Canyon City is a he, not a they. It’s the moniker for Nashville-based singer songwriter Paul Johnson. It’s an atmospheric, beautiful indie folk style that you’ll really enjoy. It’s hard not to compare him with artists like Sleeping at Last. He deserves to be in that company, too.
The opener “Waves” has a soft joy to it. There’s a lyrical connection to the theme of the album overall, allowing water to be the conduit. It’s also romantic, connecting to a key relationship. The electric guitar work, a staple of Canyon City, can be instantly calming to open the album.
The second song is “Needles and Pins,” a wonderfully relatable song about trying to make it in life. The theme is about being uncomfortable in society, something that many of us creatives can relate to. The man is heartsick and it works so, so well. The melody and string lines are quintessential folk, layered with some more modern instrumentation and production. Sometimes that can be frustrating, but Canyon City pulls it off well. The layers, here, actually conjure more emotion (as well they should) but the song would still hold up solo acoustic.
“Firework” begins with this excellent, punctuated mention of “Carolina” that reminds me of Noah Gundersen’s music. Yes, that’s a huge compliment. In fact, a lot about the acoustic guitar line on this track reminds me of Gundersen and David Ramirez. Great company, that. The way Canyon City phrases on this song is just perfect. It’s a model for songwriters.
“Alone With You” is a perfectly romantic song. The music itself is more complex than it seems at first blush, with a complicated melody layered over a changing fingerpicking line. It’s one thing to play a basic plucking pattern over and over, but this one really changes in each part of the song. The lyrical message is a bit more simple, but it’s a track that really fills the space beautifully.
“Between the Stars” was the song that won Canyon City this spot. It’s a wonderfully articulate, swooning song. The balance between the acoustic guitar and the distant, traditional piano works so well. It’s a soothing, comforting song for sure. The following “Time” is another that shows off some intriguing guitar work, using a chromatic acoustic line to set the tone of the song. The melody line is almost John Denver-esque in its delivery, yet it works really well for a modern sound. The imagery of nature and existential questions work nicely, finding resolution in being with someone you love. Exactly.
Perhaps my favorite track on this album (that I clearly love) is “Blue (Midnight Version).” Something about the stripped down sound makes this one cut through me. The lyrics are delivered with depth and sincerity. He delivers the lines like they are desperately important for us to hear. I’m inclined to think they are. I think it’s about making the most of our opportunities (but I’d love to ask him what it’s about… maybe I will soon!)

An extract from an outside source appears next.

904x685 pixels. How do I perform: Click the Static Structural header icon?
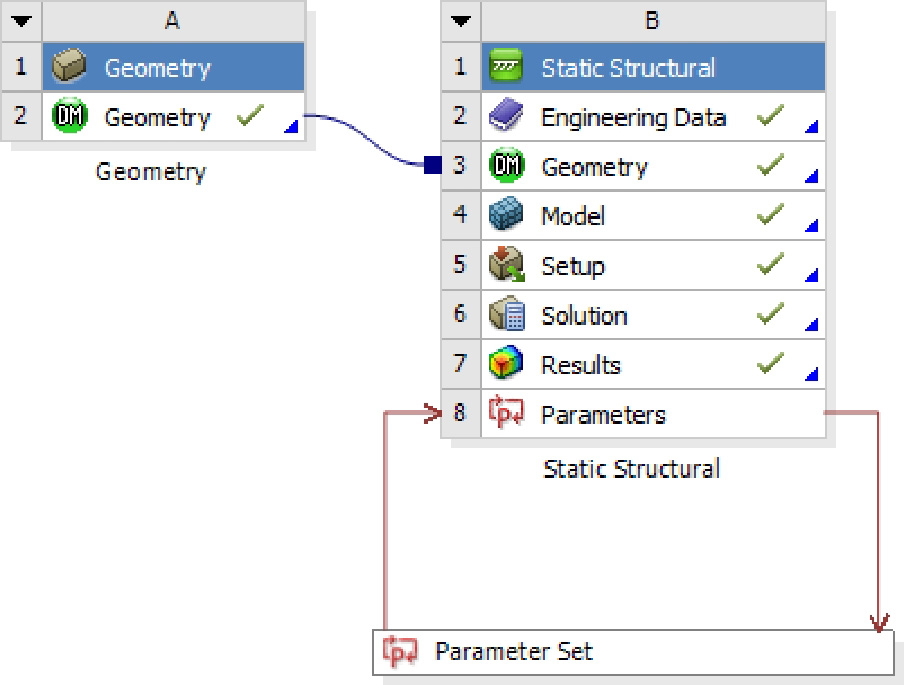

The final track “Olivia” has a similar electric-guitar dominated style. It’s a really great way to end the album, driving home Canyon City’s signature style. Again you’ll hear both his quality vocals and a stunning poetic lyric style.
In my opinion, Canyon City deserves far more credit than he seems to be getting. He should be a household name in the Nashville music scene. I’m looking forward to hearing these songs live. They will hold up. Whether it’s a romantic song or one that makes you think about the world around you, Canyon City has a way of creating a smooth atmosphere for you to think and dream.